* Consigne
Dites si chaque affirmation concorde avec l'extrait sur la ville numérique : (a) Silvio d'Ascia veut faire table rase de la ville du passé ; (b) pour l'architecte, les nouvelles technologies doivent aider à retrouver un équilibre avec notre environnement ; (c) le mini data center qu'il imagine se situe en périphérie des villes. Répondez par oui ou par non et citez chaque fois les mots décisifs de l'extrait.

« Le rêve moderniste de l’architecte créateur d’une alter-réalité doit céder la place à une ″vision″ inclusive et évolutive de notre cadre de vie actuel, en continuité avec notre histoire, nos valeurs et notre patrimoine. » Tel est le point de vue de l’architecte Silvio d’Ascia, qui imagine la ville se transformer, dans une réalité augmentée par le numérique et améliorée par l’utilisation intelligente et démocratique des nouvelles technologies, au service de l’environnement et de la collectivité. Une révolution urbaine incarnée par son projet de mini data center au cœur des villes, véritable cerveau de la smart city !
« L’aspiration de la tabula rasa de la ville du passé est finie, affirme Silvio d’Ascia, alors même que cette aspiration encore bien présente dans la plupart des visions d’architectes de la ville du futur, où une densité urbaine excessive et irresponsable est simplement édulcorée par la présence générique, décorative, diversive et instrumentale de la nature en façade et en toiture des mêmes gratte-ciels du passé moderniste… Nous n’avons vraiment plus besoin en effet d’une hyper croissance démesurée et anachronique de tours et de nouvelles constructions qui détruisent notre environnement fragilisé par un siècle de capitalisme effréné et de consumérisme irrationnel ! La croissance économique et urbaine ne doit plus être destructive et irresponsable. »
Une approche résolument humaniste, régénérée par le numérique
Silvio d’Ascia croit ainsi qu’il est temps de construire différemment les villes, en profitant des opportunités offertes par le numérique, avec une approche résolument humaniste. Pour l’architecte, les nouvelles technologies doivent nous aider à retrouver un équilibre avec notre environnement. Pour ce faire, elles doivent être mises au service de l’homme et de la planète, pour être en mesure de préserver et valoriser les ressources, de gérer au mieux les énergies et les forces vives, et d’assurer la pérennité et la transmission des biens communs et du bien-être au sein de notre seule maison commune qui est la Terre !

* Données recueillies

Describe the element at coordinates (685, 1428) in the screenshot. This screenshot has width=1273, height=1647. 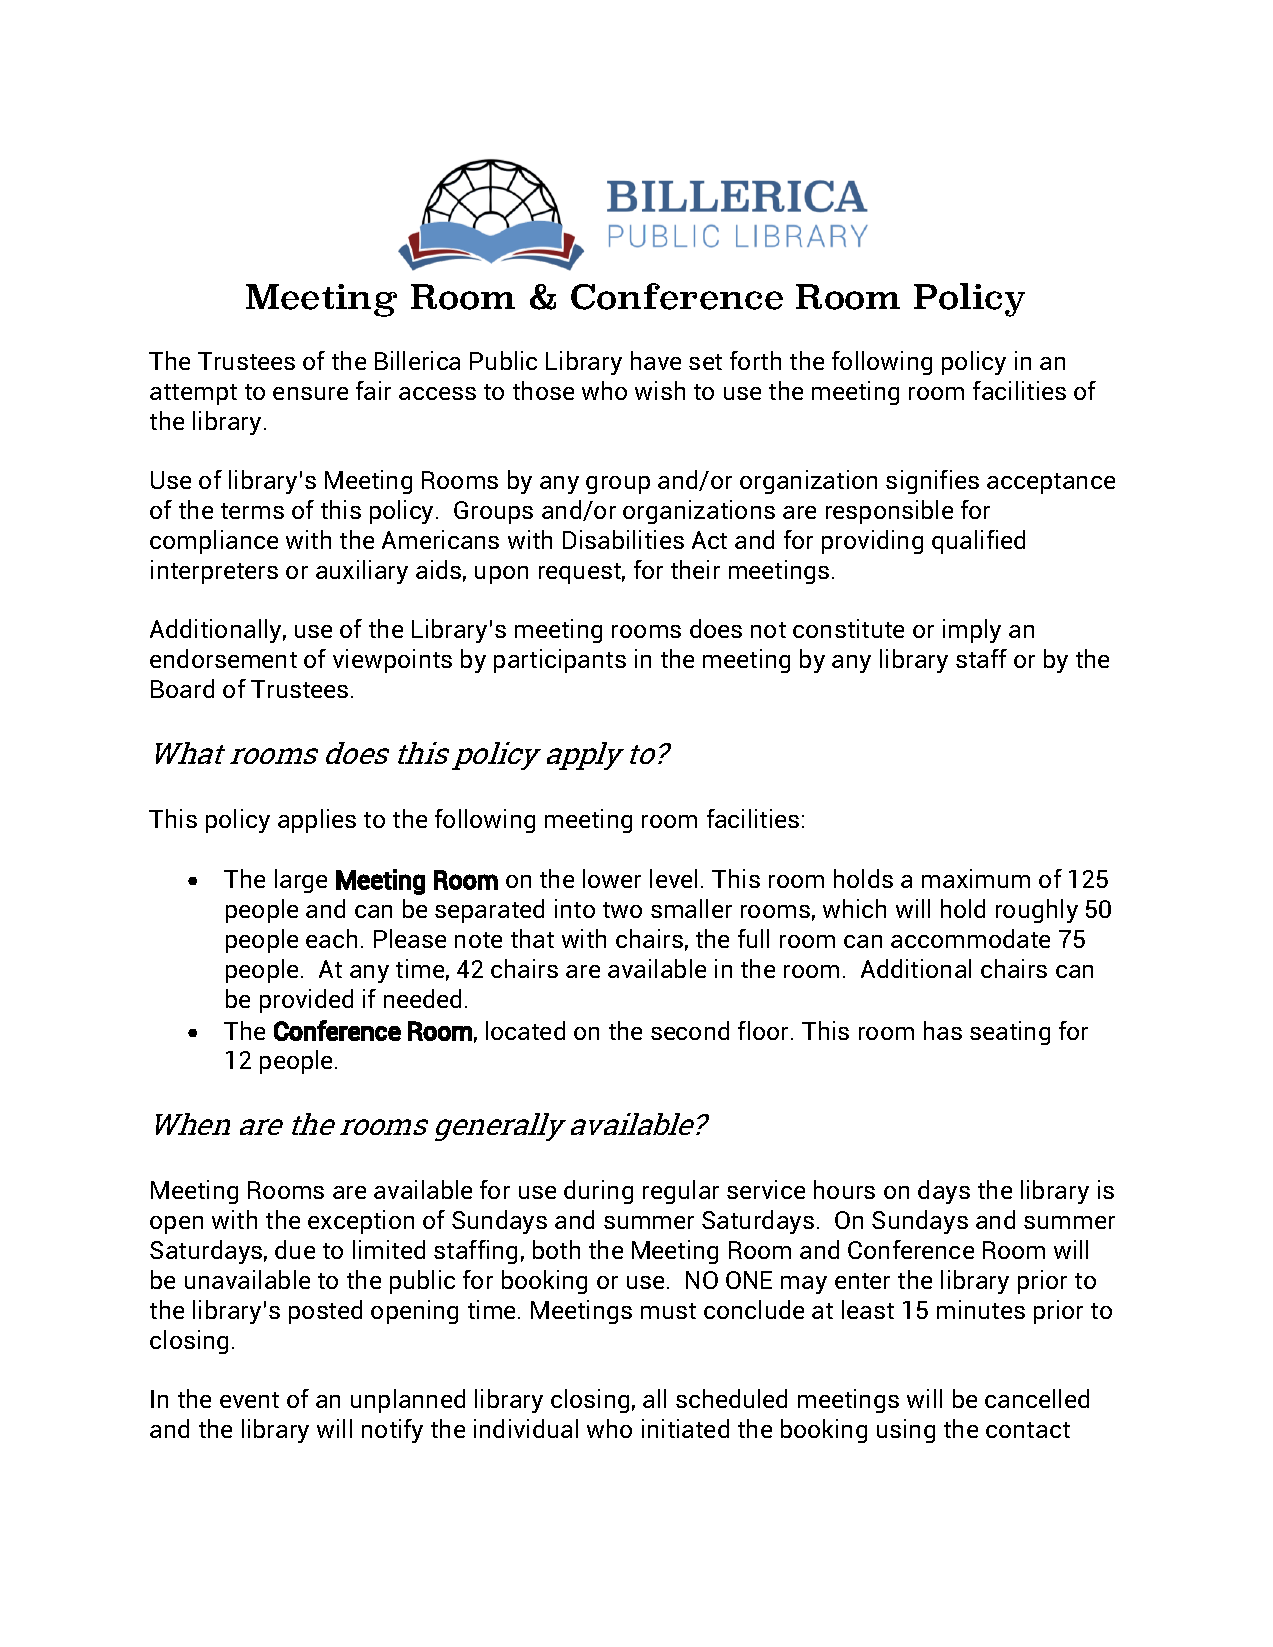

* Réponse
(a) Non : « L’aspiration de la tabula rasa de la ville du passé est finie »
(b) Oui : « les nouvelles technologies doivent nous aider à retrouver un équilibre avec notre environnement »
(c) Non : « son projet de mini data center au cœur des villes »